Ne parlons pas de malheur. Un seul exemple dans Cotonou pour nous situer sur le danger qui nous guette. Regardez en direction du quartier Akpakpa-Dodomê. Arrêtez-vous au dépôt de carburants et autres produits inflammables de la SONACOP. Le monstre est là, tapi au cœur d’un ensemble de quartiers fort peuplés. Le monstre dort et se réveille dans l’indifférence de ceux lui ont faite élire domicile là, dans l’insouciance de ceux qui le côtoient chaque jour, mais qui, la force de l’habitude aidant, ne le voient plus.

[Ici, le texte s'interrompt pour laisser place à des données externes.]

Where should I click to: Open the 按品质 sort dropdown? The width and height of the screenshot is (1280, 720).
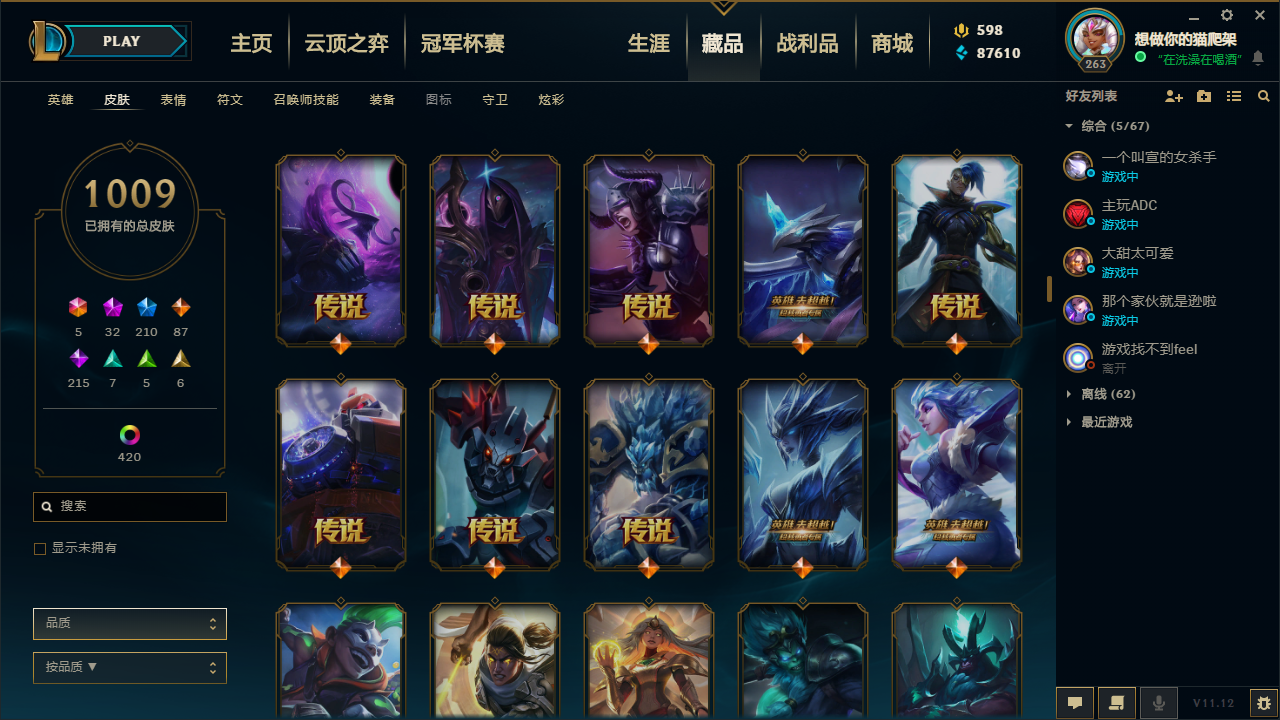pyautogui.click(x=130, y=668)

Ce dépôt d’essence, dans une zone qui s’est rapidement peuplée et qui continue de se faire remarquer par une concentration humaine exceptionnelle, est un danger franc, direct pour nos vies et pour nos biens. C’est une menace qui plane, jour et nuit, sur notre présent, sur notre avenir. Et c’est parce que cela n’arrive pas qu’aux autres que nous n’avons plus le temps, que nous n’avons pas le droit de poursuivre l’idiote farce du fameux trio de singes de la légende : prétendre ne rien voir, faire semblant de ne rien entendre, se complaire à ne rien dire.